* Excerpt
Betfair and Betdaq are both genuine betting exchanges with similar interfaces, but Betfair dominates on liquidity - the depth of money available to match your bets. Betdaq's 2% commission undercuts Betfair, yet its thinner markets mean wider spreads, slower fills and partial matches, especially outside UK/Irish racing. For most traders Betfair's depth outweighs Betdaq's lower fees.
This is a cluster sub of our Betfair vs competitors pillar, and a companion to the head-to-head in our full Betfair vs Betdaq comparison. Here I focus on the single factor that actually decides which exchange you trade on: liquidity. Everything else - commission, interface, features - is secondary to whether you can get matched at the price you want, when you want.
Betdaq is the most credible Betfair alternative there is, and I want to give it a fair hearing rather than a reflexive dismissal. But after years trading both, I keep coming back to the same conclusion, and it is all about depth.
What liquidity actually means
Liquidity is the amount of money sitting in a market waiting to be matched - the stakes other customers have queued up to back and lay at each price. A deep market has large amounts available at and around the current price; a thin market has small amounts, with gaps between prices. On an exchange, you can only bet if someone takes the other side, so liquidity is not a nice-to-have - it is the thing that makes the exchange function at all. The ladder shows it directly: the numbers beside each price are the money available there.

[Dataset excerpt]
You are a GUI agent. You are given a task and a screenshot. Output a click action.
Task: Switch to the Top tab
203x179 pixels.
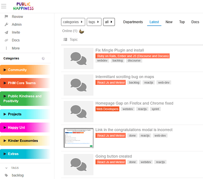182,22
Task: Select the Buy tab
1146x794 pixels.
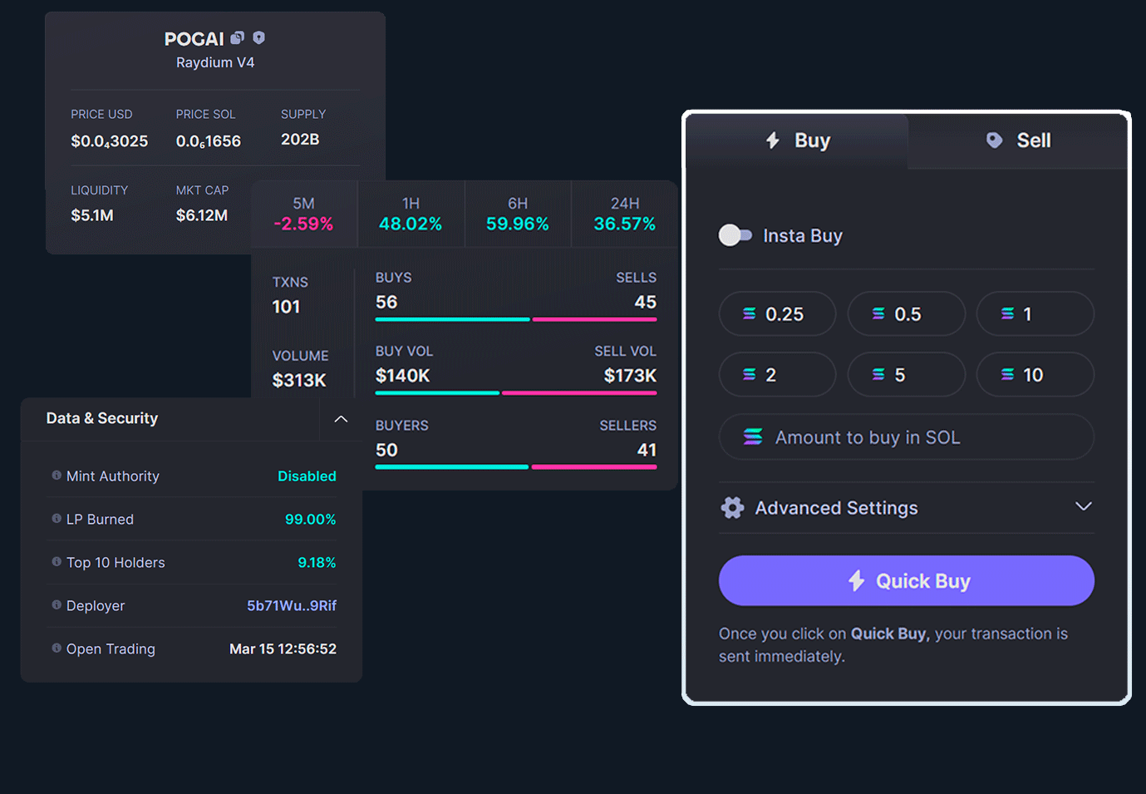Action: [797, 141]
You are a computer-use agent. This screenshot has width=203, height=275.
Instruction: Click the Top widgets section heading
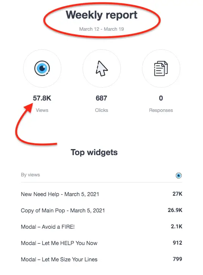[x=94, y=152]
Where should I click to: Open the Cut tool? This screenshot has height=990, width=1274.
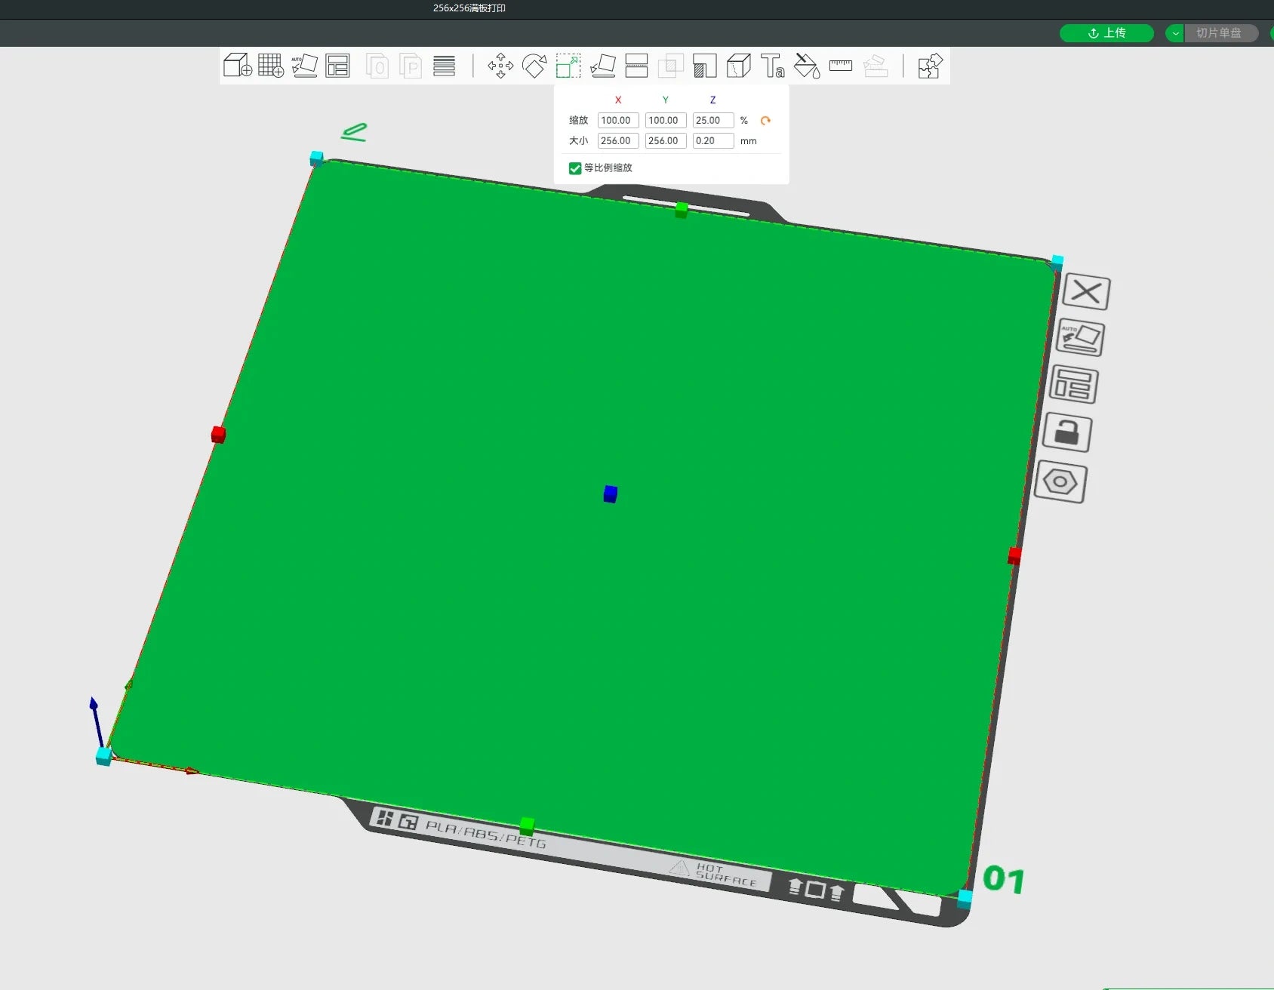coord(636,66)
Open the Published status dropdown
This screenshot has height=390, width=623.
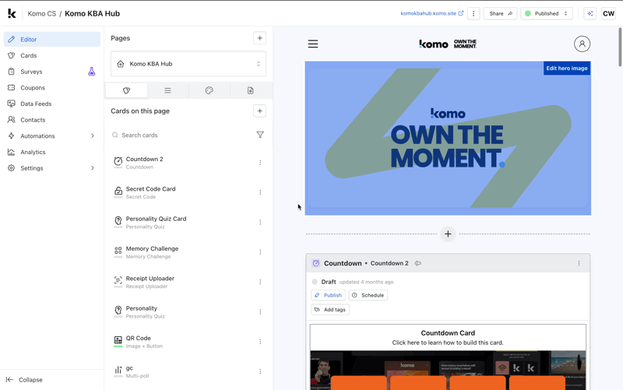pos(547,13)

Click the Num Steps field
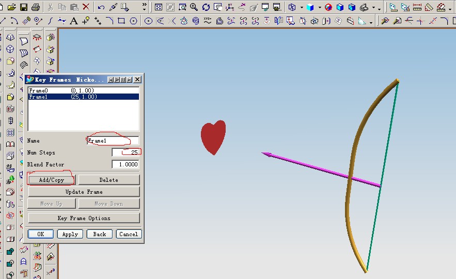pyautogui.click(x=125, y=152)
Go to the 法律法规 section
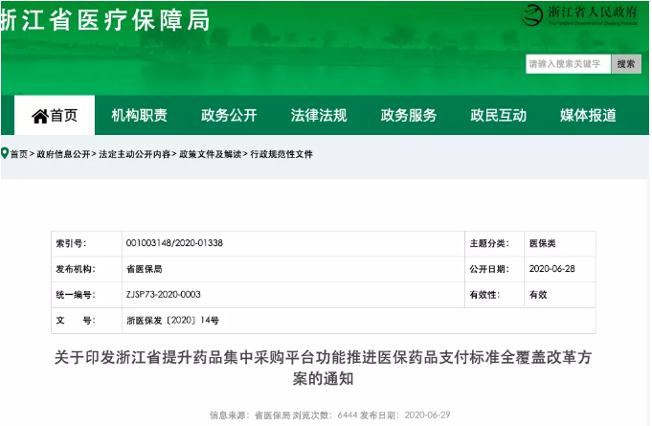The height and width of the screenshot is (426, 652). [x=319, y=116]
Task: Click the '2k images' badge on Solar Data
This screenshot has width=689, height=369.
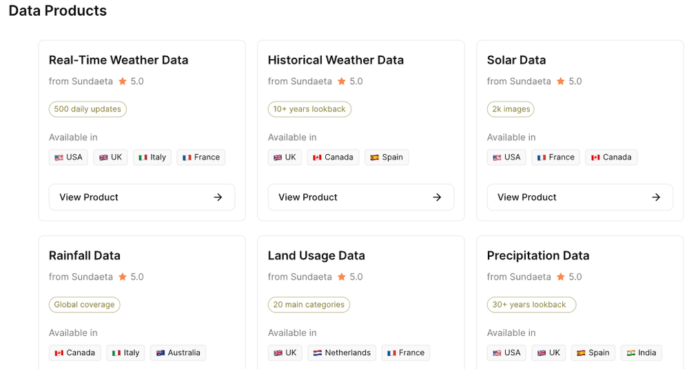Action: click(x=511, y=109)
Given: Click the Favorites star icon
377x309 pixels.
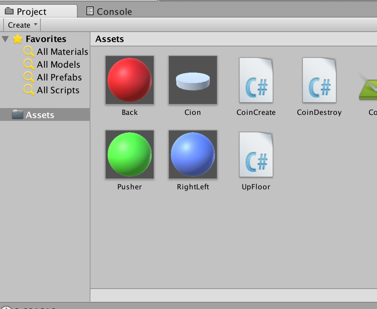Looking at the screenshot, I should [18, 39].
--
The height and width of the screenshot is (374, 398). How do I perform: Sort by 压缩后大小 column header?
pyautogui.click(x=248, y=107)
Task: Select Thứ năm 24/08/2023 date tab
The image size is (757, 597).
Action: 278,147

* Task directions
According to the exchange comparison, what commission rate does Betdaq charge?

* Task solution
2%